> Task list
1) In the post of thoughts and quotes on presence, copy word for word the passage starting with "2. It doesn’t" and going on through "closer to love.".
2) Pick up the numbered post of thoughts and quotes on presence right after its last entry and write what follows.

> Supplied text
12.18.2013 – Presence.Thoughts&Quotes

  1. People tend to like expensive gifts. Honestly, so do I. I like expensive gifts too. The most expensive gifts, the most precious ones that one could ever offer are their presence, time&attentiveness. I want that. All of that.

”Thich Nhat Hanh: Because you are fully there, you recognize the presence of your beloved as something very precious. You embrace your beloved with mindfulness. And he or she will bloom like a flower. To be loved means to be recognized as existing…”


2. It doesn’t matter when I like, where I like, who I like, how I like, what I like, but why I like- sometimes, it can be described through words, but captured in an image.

3. “Be good or be good at it.”

4. Nowadays everyone is a philosopher. Some were born one. Some were made into one. And some pretending to be one
 

5.”But why should I be original? Why can’t I be non-original?” …. why can’t I be special that way? Andy Warhol

6.What’s in the mind that prevents us from getting hurt also distant us from getting closer to love.

> Supplied information
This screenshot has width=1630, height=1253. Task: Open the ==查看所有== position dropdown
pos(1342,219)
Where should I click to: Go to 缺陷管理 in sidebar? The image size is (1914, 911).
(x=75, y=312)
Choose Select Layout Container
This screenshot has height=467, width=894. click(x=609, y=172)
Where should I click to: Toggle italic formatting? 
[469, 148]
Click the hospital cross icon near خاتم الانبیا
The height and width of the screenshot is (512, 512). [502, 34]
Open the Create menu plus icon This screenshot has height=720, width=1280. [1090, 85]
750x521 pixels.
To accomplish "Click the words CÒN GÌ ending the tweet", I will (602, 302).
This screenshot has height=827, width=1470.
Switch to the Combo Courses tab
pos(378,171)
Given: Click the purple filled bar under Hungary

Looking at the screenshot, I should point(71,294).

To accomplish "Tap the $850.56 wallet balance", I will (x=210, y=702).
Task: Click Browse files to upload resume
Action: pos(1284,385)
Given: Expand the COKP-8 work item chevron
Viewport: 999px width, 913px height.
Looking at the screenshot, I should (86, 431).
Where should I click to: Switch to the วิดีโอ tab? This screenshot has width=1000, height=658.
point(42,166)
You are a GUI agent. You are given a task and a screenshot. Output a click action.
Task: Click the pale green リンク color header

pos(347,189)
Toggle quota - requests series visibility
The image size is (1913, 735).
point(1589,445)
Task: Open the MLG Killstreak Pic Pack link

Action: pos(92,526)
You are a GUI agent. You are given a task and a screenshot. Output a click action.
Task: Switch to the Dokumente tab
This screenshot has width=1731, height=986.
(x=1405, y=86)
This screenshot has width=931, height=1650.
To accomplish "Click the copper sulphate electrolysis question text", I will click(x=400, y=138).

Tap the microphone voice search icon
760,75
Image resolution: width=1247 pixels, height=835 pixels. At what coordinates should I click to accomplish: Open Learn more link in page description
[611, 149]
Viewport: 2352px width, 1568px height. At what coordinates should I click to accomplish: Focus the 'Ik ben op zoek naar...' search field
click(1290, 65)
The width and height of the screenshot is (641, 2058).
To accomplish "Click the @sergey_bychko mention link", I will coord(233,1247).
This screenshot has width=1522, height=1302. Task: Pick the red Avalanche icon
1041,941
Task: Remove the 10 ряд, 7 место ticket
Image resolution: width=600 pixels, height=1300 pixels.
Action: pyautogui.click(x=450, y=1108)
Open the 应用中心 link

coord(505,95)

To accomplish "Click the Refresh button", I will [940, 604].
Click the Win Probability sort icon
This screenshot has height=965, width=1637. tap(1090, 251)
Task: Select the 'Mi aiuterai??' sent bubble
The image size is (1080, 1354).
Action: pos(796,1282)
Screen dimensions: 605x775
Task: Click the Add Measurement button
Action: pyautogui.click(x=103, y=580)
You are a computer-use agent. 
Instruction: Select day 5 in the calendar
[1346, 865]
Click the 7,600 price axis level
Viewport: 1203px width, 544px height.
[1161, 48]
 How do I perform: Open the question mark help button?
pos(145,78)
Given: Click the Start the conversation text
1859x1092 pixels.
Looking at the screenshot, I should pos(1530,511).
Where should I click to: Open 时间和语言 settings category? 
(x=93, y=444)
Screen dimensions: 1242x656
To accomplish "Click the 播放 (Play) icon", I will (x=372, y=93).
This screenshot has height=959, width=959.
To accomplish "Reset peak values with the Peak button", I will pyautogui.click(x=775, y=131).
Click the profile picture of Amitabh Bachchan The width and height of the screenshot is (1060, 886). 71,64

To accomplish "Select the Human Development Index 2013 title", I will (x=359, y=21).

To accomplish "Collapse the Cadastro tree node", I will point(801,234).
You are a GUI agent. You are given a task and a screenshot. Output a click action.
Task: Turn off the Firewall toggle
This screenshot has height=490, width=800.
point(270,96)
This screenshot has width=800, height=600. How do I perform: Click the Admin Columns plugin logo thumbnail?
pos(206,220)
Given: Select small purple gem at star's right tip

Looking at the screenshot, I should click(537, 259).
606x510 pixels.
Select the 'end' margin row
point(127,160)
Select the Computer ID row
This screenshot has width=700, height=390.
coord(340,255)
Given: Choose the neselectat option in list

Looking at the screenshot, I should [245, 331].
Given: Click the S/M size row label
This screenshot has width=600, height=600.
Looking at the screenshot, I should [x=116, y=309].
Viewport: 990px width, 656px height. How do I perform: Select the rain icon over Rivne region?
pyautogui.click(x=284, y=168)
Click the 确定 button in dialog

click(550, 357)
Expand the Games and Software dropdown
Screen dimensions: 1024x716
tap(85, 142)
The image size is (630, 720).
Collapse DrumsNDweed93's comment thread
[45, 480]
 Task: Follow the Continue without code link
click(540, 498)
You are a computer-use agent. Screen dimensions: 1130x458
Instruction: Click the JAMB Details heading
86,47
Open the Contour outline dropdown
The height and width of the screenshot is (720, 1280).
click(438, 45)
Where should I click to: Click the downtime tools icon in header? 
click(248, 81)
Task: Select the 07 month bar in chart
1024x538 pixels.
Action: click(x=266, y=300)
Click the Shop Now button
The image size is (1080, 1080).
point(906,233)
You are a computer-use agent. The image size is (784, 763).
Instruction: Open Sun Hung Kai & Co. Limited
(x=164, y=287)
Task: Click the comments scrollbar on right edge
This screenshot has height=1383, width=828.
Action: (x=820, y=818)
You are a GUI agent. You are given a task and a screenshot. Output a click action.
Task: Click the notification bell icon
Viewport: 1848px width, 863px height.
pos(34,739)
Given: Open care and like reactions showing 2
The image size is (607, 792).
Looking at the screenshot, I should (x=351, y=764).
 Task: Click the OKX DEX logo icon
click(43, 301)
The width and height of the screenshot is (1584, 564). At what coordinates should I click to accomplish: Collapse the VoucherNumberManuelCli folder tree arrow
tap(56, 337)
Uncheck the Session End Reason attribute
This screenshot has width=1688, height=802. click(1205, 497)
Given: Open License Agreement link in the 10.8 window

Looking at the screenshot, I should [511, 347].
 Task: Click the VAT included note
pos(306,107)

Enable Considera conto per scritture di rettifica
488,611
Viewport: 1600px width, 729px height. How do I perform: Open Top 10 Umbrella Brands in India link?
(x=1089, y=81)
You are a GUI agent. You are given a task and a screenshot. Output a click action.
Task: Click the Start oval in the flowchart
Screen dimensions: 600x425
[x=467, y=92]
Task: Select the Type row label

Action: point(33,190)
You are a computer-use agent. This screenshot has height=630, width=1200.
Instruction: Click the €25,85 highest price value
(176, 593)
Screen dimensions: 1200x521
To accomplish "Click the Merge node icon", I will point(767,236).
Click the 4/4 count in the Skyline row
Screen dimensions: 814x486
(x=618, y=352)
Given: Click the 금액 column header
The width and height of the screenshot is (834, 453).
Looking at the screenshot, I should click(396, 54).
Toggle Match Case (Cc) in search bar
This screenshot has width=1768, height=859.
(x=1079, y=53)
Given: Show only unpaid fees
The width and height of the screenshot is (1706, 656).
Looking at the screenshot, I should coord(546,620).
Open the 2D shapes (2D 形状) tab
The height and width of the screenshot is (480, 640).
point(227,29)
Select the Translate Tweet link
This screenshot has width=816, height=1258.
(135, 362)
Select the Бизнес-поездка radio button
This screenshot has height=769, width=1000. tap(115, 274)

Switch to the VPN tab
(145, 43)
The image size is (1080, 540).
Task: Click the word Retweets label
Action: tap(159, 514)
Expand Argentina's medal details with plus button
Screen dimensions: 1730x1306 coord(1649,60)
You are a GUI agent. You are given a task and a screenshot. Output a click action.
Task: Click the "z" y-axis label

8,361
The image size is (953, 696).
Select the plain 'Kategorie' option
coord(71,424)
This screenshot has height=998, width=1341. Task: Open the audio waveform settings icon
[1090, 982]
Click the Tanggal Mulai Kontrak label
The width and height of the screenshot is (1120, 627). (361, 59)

> Answers for this exercise
1)
2. It doesn’t matter when I like, where I like, who I like, how I like, what I like, but why I like- sometimes, it can be described through words, but captured in an image.

3. “Be good or be good at it.”

4. Nowadays everyone is a philosopher. Some were born one. Some were made into one. And some pretending to be one
 

5.”But why should I be original? Why can’t I be non-original?” …. why can’t I be special that way? Andy Warhol

6.What’s in the mind that prevents us from getting hurt also distant us from getting closer to love.

2)
7. 最近一直沉淪在想著一個人,思考一段往事,造成現時煩惱。我是那種哲學家,偵探家,想看透人心理的人的思維。(而我最留意的就是自己的,先看透自己,才可以看透別人。)不想相信或停留在事件的表面。 一直在思考,一直在回想,其他人的話我都會聼不進去,唯有到了自己真正找到那答案才會停止。到最后原來,問題就在於那問題。不停的思考,就因爲我不願意讓自己的思緒去有一刻的休止。仿佛就是一個惡性循環,思考問題,問題沒有答案,繼續回到思考。到最後,我終于記得那一句, 

When you look into an abyss, the abyss also looks into you.

當你看進深淵時,深淵同時也在看透了你。
有時對於情緒困擾,停留在表面就是最好的辦法。停止吧。去做一做其它的東西,感覺就會好多了。(以上建議只提供於一般壓力所帶來的情緒問題,如果感覺生活上各活動都無法進行。不要考慮,去找心理治療師,會有用的。)

8.人生,最貼切的形容詞是”無常。”

9. Many days in life like today, you realize you have a lot of thoughts and doubts on your mind. Each of them has a voice and wants to be the winner of this ”debate” occurs in your tiny brain. You want to ignore them…but the harder you try the louder they get. You start to panic. Remember all you have to do is to let them all out, let them get tired and they will rest on their own… the moment of peace will come… …surrender.

10. In a materialistic culture, you are conditioned to react, to acquire from your surroundings when you feel that you lack certain things in your life. That often fails us. Instead you should look inward. Search within and you should find.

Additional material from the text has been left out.